(THE PROBLEM): All records below are to be repeated exactly, with the pictures left out.

(RECORDS SHOWN)

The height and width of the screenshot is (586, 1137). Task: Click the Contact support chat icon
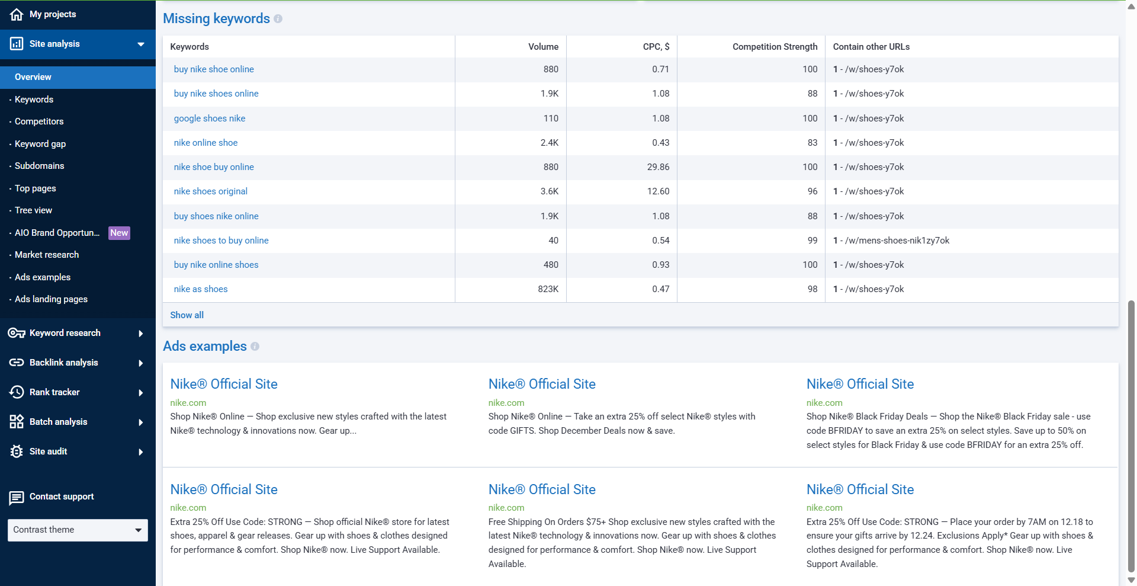pyautogui.click(x=17, y=497)
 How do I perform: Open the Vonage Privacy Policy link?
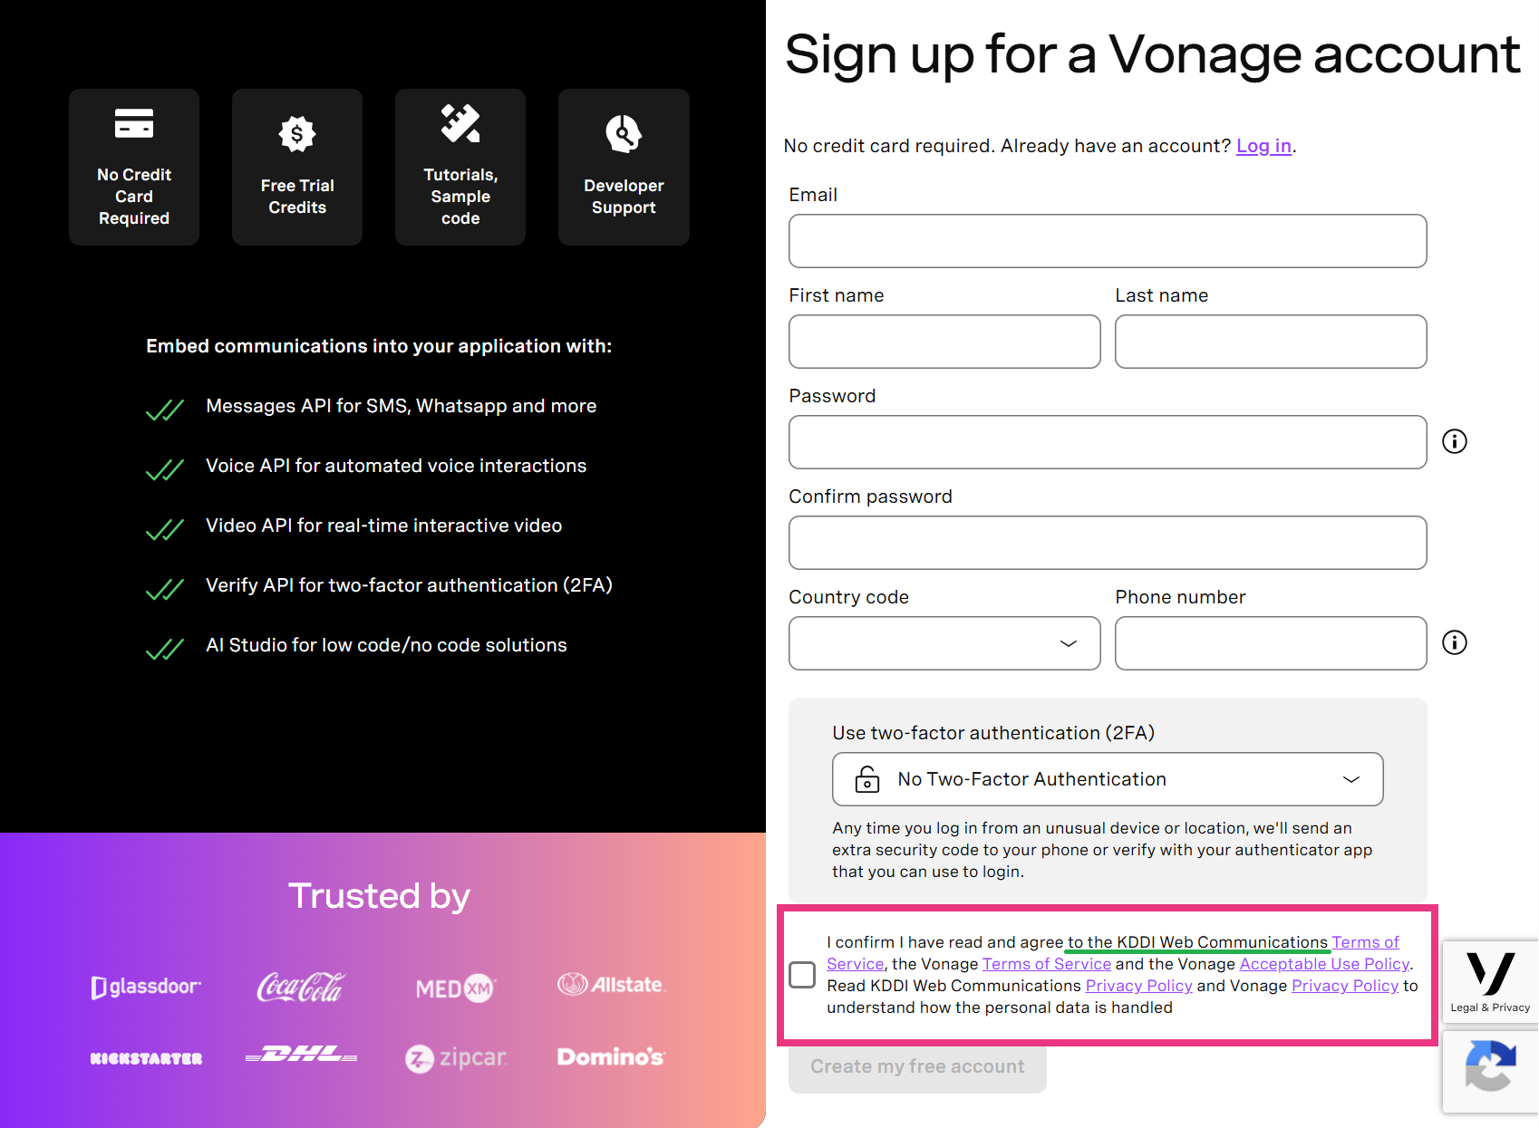pos(1345,986)
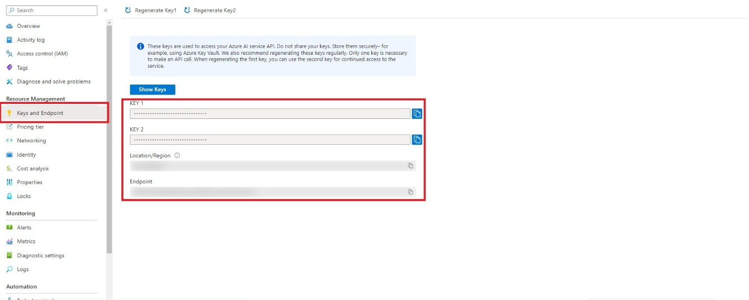Click Regenerate Key2 in the toolbar

click(210, 10)
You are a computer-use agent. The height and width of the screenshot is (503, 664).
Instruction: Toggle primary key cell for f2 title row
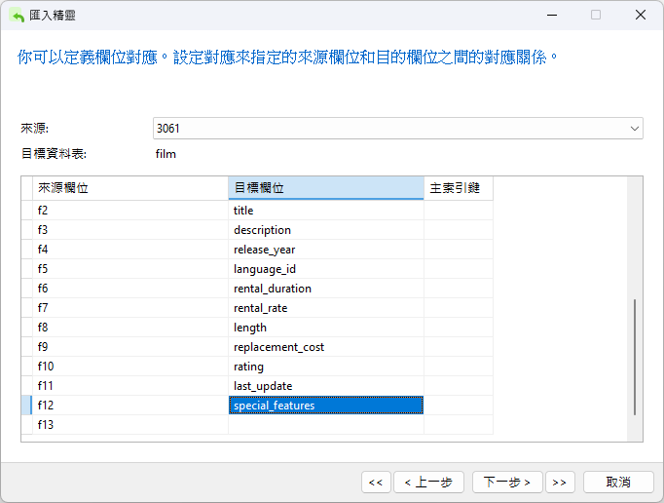458,211
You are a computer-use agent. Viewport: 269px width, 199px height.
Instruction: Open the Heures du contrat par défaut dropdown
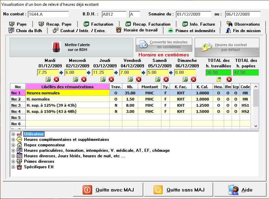(257, 50)
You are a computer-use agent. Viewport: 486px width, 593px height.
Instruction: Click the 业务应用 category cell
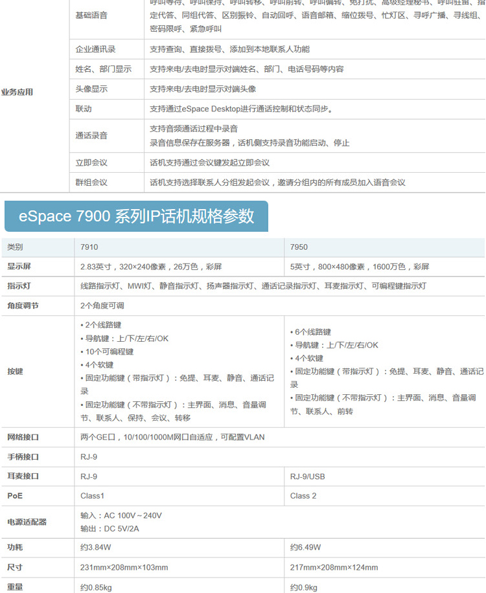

(End RECORDS SHOWN)

(WRITTEN RESPONSE):
The height and width of the screenshot is (586, 1137). Task: Click the Contact support chat icon
pyautogui.click(x=17, y=497)
 How do I perform: Open the Vonage Privacy Policy link?
pos(1345,986)
Click Regenerate Key2 in the toolbar

click(210, 10)
You are a computer-use agent. The height and width of the screenshot is (503, 664).
Instruction: Toggle primary key cell for f2 title row
458,211
You are a computer-use agent. Viewport: 269px width, 199px height.
Instruction: Open the Heures du contrat par défaut dropdown
(257, 50)
You are a computer-use agent. Viewport: 486px width, 593px height.
Instruction: Click the 业务应用 category cell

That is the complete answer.